--- Material supplied Enclosed Below ---
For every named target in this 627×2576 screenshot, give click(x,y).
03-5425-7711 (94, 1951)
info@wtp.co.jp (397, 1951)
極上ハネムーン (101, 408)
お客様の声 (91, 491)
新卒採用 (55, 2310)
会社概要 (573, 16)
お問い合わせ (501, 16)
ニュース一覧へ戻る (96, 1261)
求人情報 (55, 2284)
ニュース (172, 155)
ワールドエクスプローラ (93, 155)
--- End of Enclosed Material supplied ---
--- Material supplied Enclosed Below ---
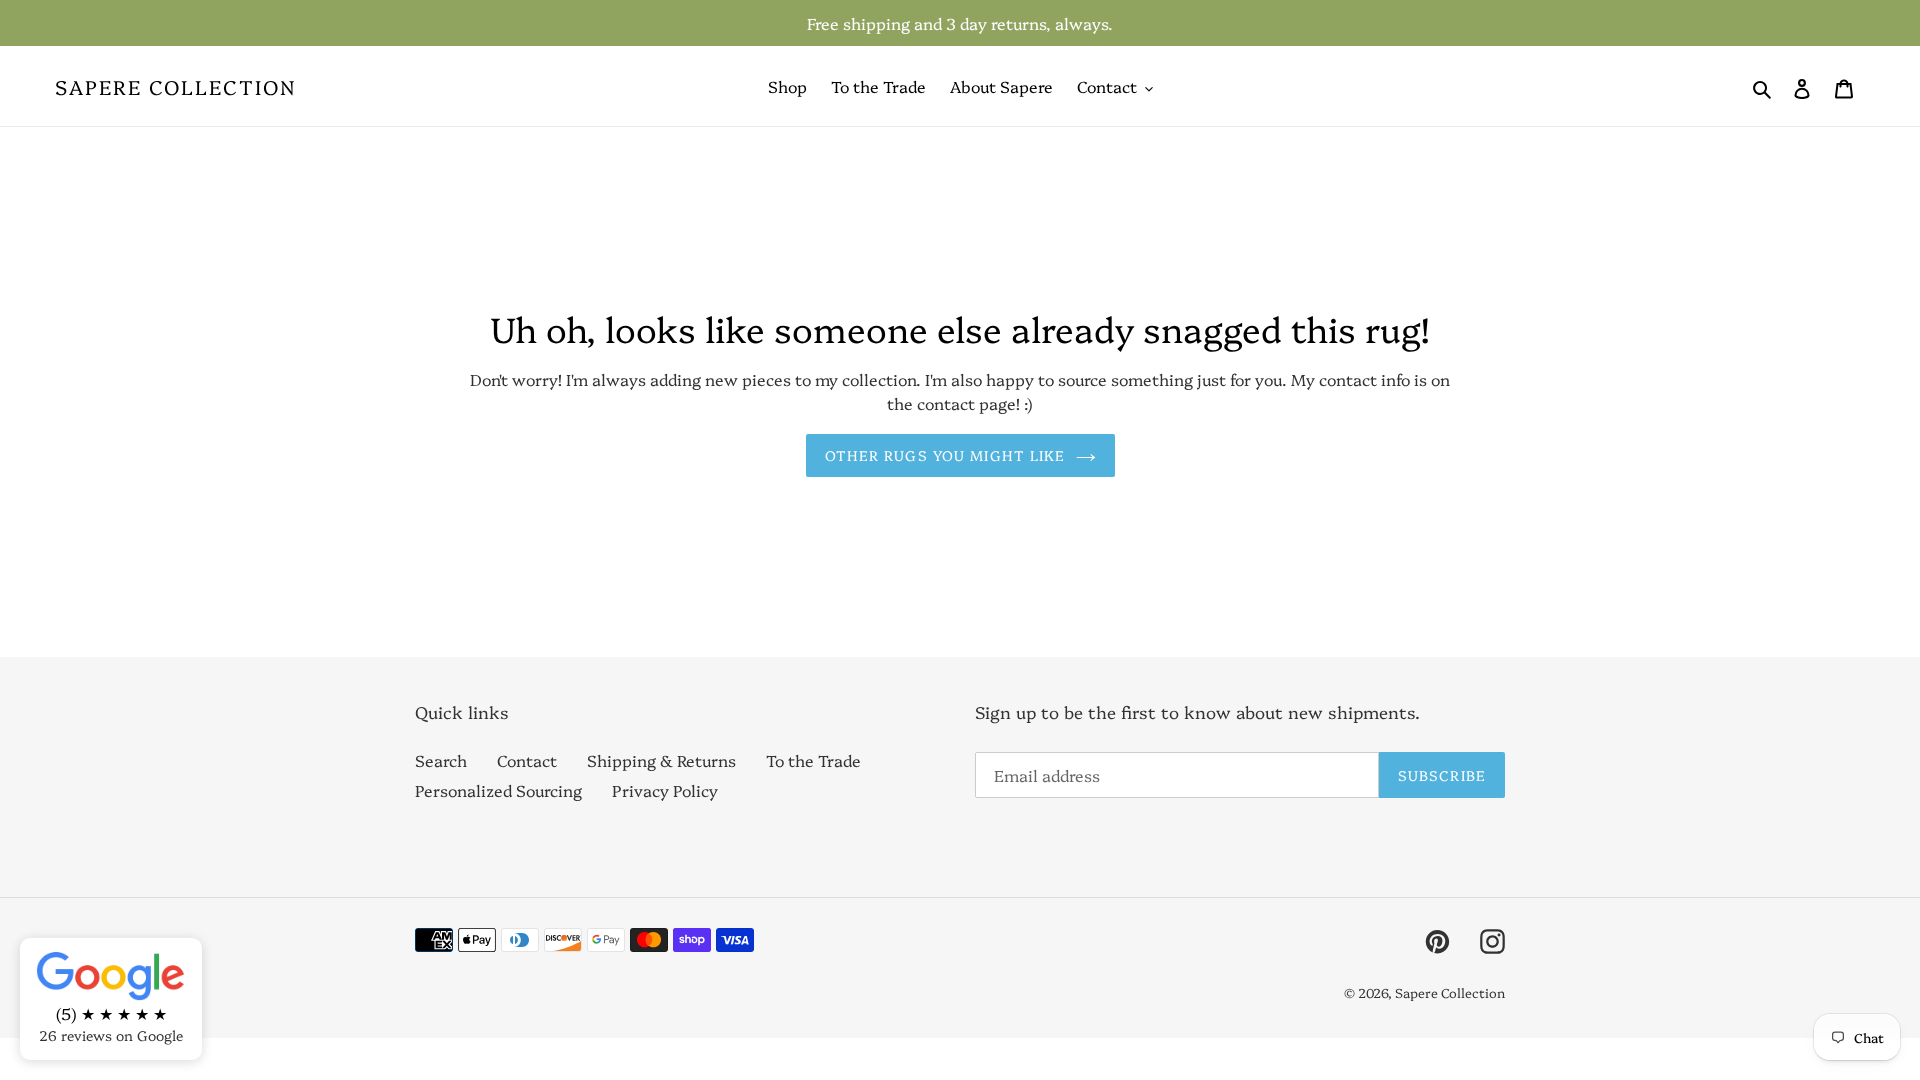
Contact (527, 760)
--- End of Enclosed Material supplied ---
#### Instructions to follow
What you give back should be only the lines of the records above, starting at the line with "極上ハネムーン (101, 408)" and ending at the line with "ワールドエクスプローラ (93, 155)", restated word for word.

#### Written answer
極上ハネムーン (101, 408)
お客様の声 (91, 491)
新卒採用 (55, 2310)
会社概要 (573, 16)
お問い合わせ (501, 16)
ニュース一覧へ戻る (96, 1261)
求人情報 (55, 2284)
ニュース (172, 155)
ワールドエクスプローラ (93, 155)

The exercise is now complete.